One of Gov. Deval Patrick‘s pet projects, the Massachusetts Life Science Center, could take a major cut in the next fiscal year.
The Commonwealth’s 2010 fiscal budget, which just passed through the House and Senate, slashes funding for the Massachusetts Life Science Investment Fund by 60 percent.
It’s the second set of proposed cuts for the quasi-public agency, which is charged with nurturing the states life science industry. Its original $25 million annual budget allotment in the Life Science Investment Act passed last year.
The act, billed as a 10-year, $1 billion initiative, is actually four different funding pools, most consisting of tax breaks for infrastructure improvements and capital spending. But there’s a $25 million annual discretionary fund the center uses to make direct investments in small and mid-sized companies in the medical device, pharmaceutical and biotech sectors. Last year, amid an unprecedented economic crisis, the investment fund was cut 40 percent to $15 million.
The current budget, which sits on Patrick’s desk awaiting his signature, calls for the investment fund to be allotted $10 million for the next fiscal year.
That will make it difficult for the center to make direct cash infusions, according to president and CEO Susan Windham-Bannister.
“We’ll have to be conservative in our programs,” she told MassDevice. “We were hoping for a second round of accelerator grants this summer, but it doesn’t look like that will be possible.”

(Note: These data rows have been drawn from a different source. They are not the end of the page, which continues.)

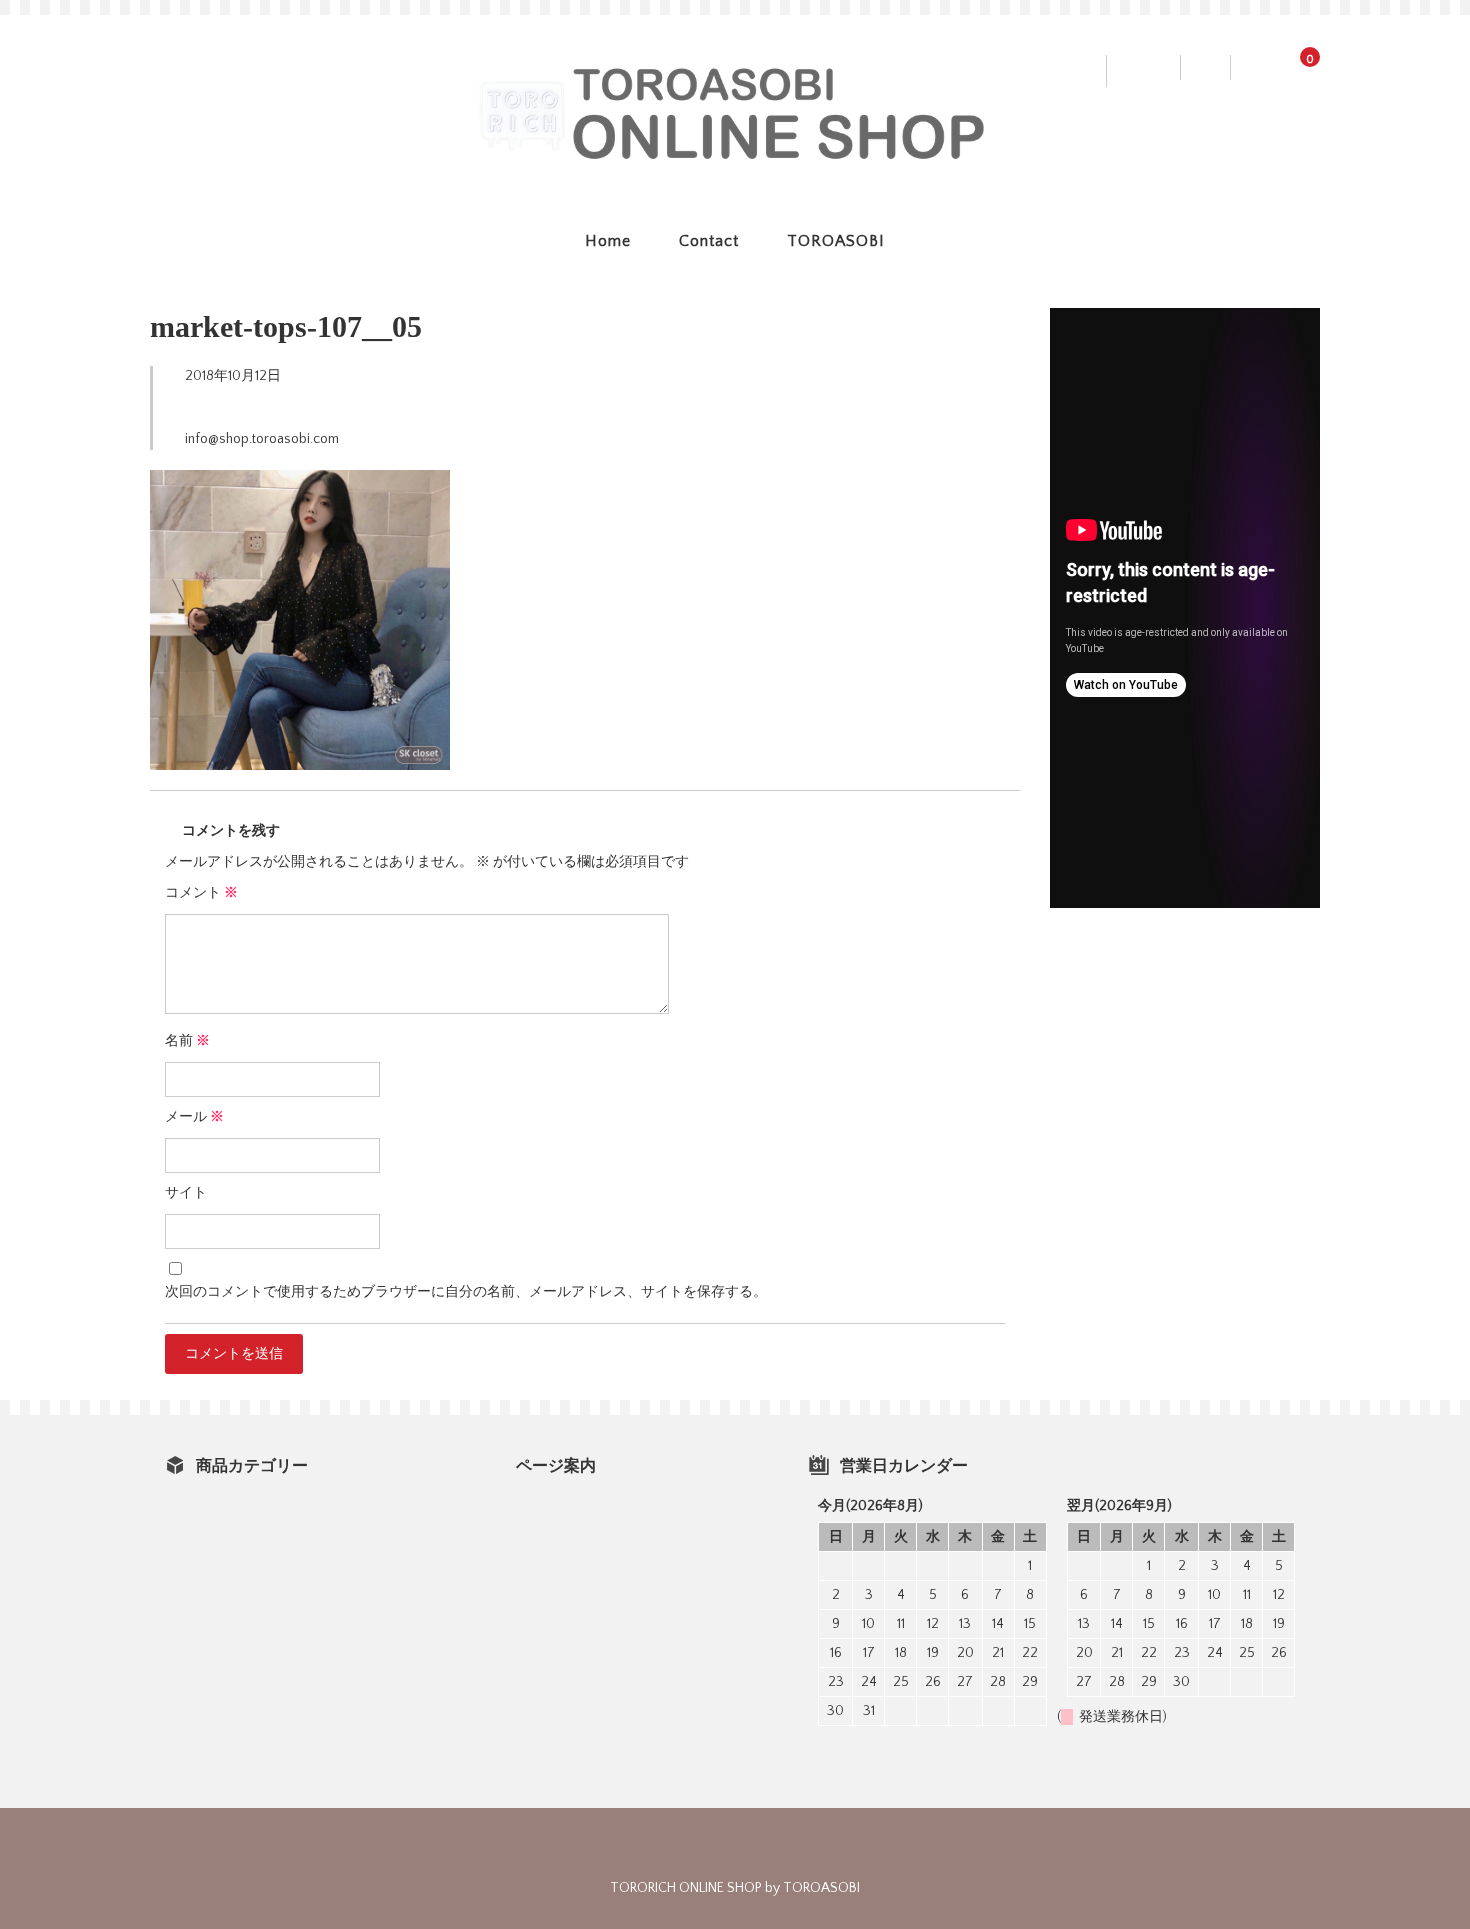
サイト (186, 1193)
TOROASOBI (836, 241)
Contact (709, 241)
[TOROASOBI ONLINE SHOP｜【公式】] (735, 154)
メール (194, 1117)
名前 (187, 1041)
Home (608, 241)
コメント (201, 893)
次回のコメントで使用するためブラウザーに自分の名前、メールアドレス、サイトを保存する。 (466, 1292)
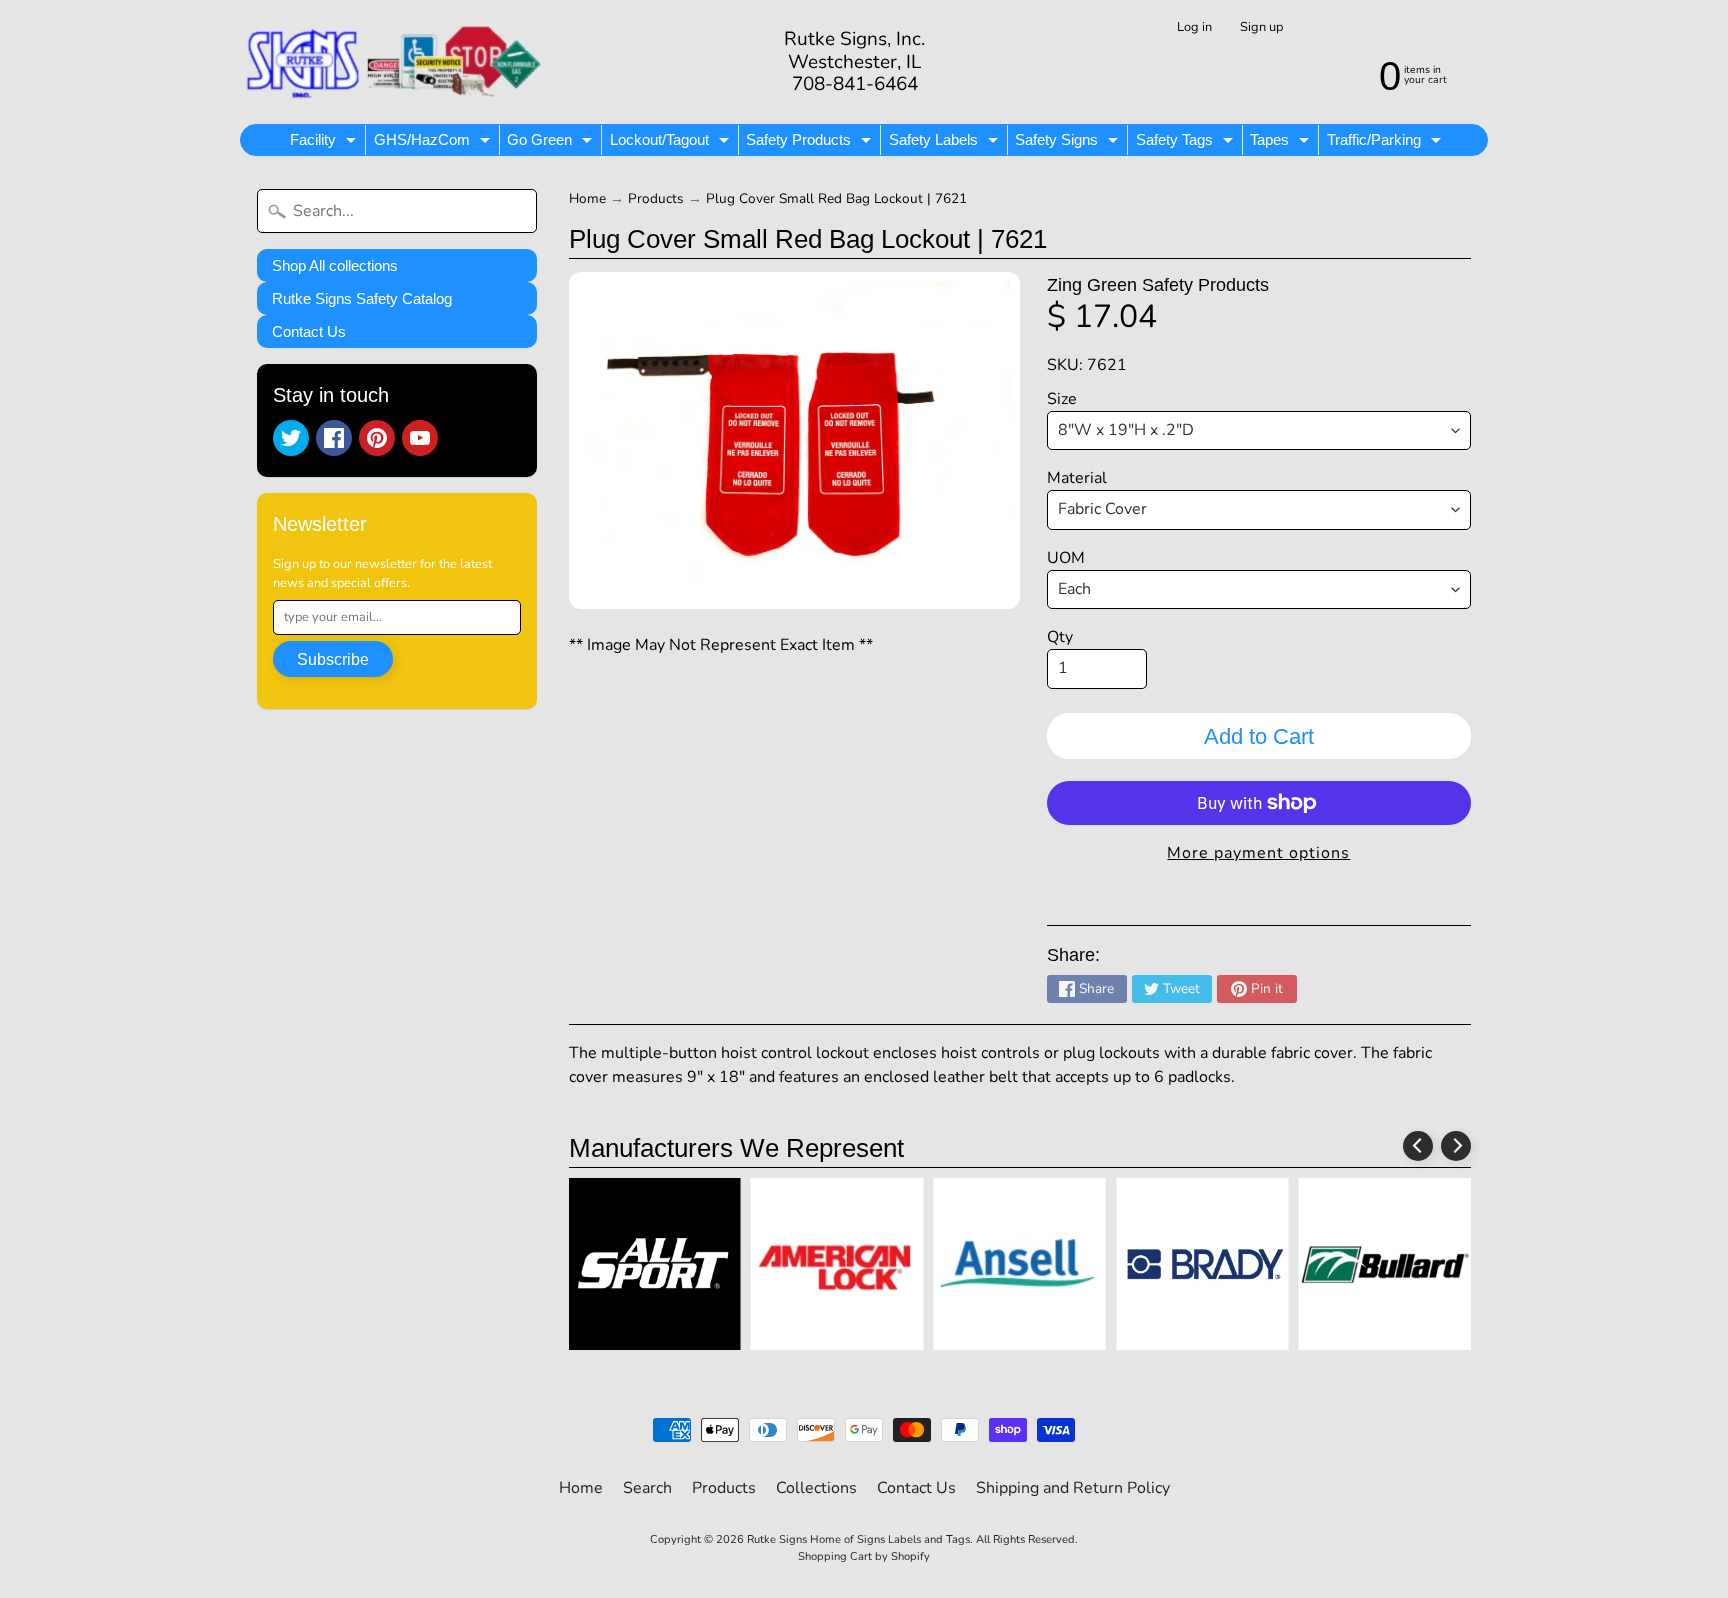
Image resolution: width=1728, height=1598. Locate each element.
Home (587, 198)
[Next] (1456, 1146)
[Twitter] (291, 438)
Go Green (552, 143)
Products (656, 198)
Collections (816, 1488)
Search (647, 1488)
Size (1062, 399)
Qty (1060, 637)
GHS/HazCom (434, 143)
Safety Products (811, 143)
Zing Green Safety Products (1158, 285)
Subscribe (333, 659)
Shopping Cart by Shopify (864, 1556)
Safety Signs (1069, 143)
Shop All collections (335, 265)
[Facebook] (334, 438)
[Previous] (1418, 1146)
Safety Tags (1187, 143)
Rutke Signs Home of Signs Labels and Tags (858, 1539)
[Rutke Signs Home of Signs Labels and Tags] (395, 62)
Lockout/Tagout (672, 143)
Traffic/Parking (1386, 143)
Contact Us (309, 331)
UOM (1066, 558)
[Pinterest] (377, 438)
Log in (1194, 27)
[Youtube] (420, 438)
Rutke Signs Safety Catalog (362, 298)
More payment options (1258, 853)
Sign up (1261, 27)
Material (1077, 478)
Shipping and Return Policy (1073, 1488)
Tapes (1282, 143)
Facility (325, 143)
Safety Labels (946, 143)
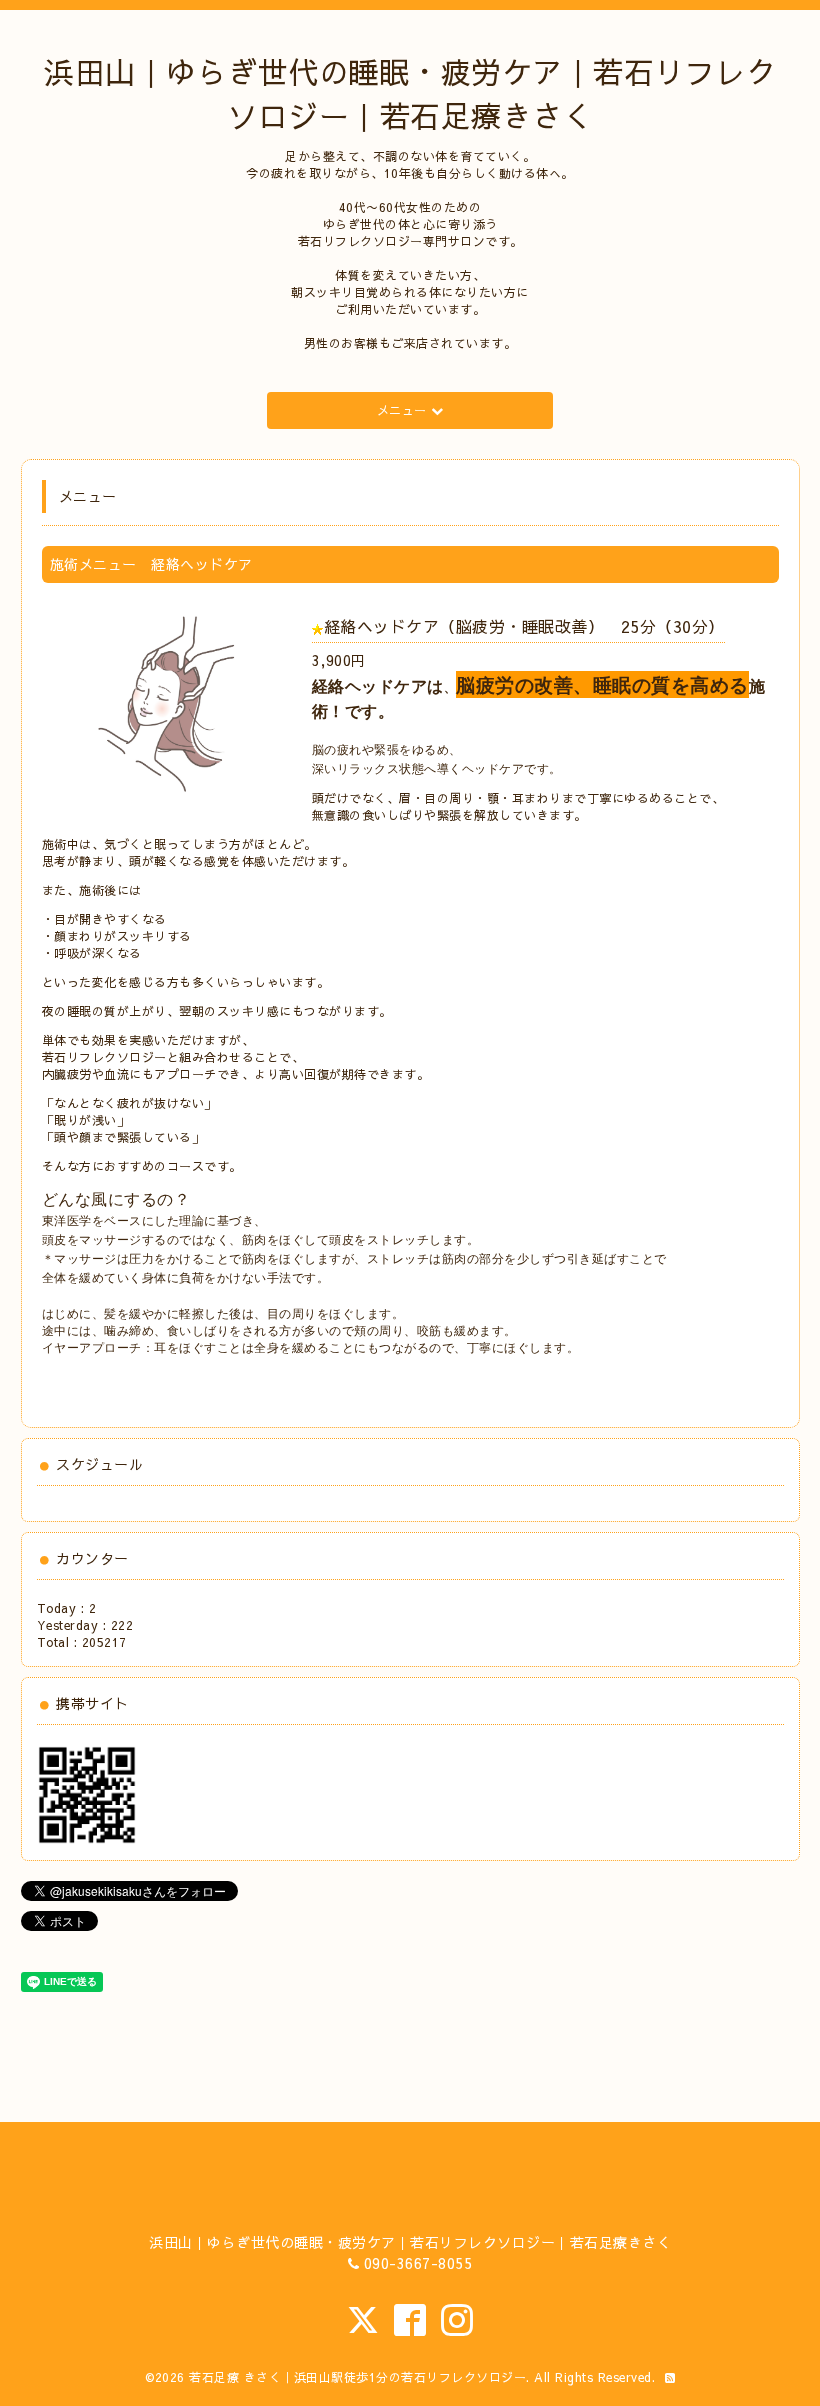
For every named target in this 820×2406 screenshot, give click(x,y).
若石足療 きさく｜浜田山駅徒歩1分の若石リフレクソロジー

Apart from the bigger initiatives the center funded, such as the Wood’s Hole Marine Biology Lab and a Framingham wastewater treatment plant to help Genzyme expand its facilities there, all of its other programs were paid for using the discretionary fund.
Those programs include a two-year, $7.4 million commitment to help Organogenesis expand its Canton facility and the more than $3 million in accelerator loans handed out to a handful of companies in May.
And the fact that the $10 million allotted for the investment fund next year is tied to whether the state posts a “net-consolidated surplus” in 2009 is potentially more devastating for the center’s prospects. Massachusetts has seen its tax revenues dive during 2009, as companies shed record numbers of jobs and consumer spending declines.
Behind the scenes, the Life Sciences Center has been working its House and Senate connections on Beacon Hill in in hopes of at least matching last year’s funding and untying it from the surplus altogether.
State Sen. Michael Moore (D-Worcester) filed an amendment to free up $5 million from the general fund. But that amendment was not adopted by the joint House-Senate conference committee that worked out the version that made it to Patrick’s desk.
Moore, whose Worcester Country district is home to a large cluster of medical device firms, wanted to make the effort even though he knew it would be a tough sell, Moore’s legislative director Peter Antonellis told MassDevice.
“We felt it was worth the ask,” Antonellis told us.
Now it’s the governors turn to put some muscle behind one of his marquee projects, as he moves into a re-election year.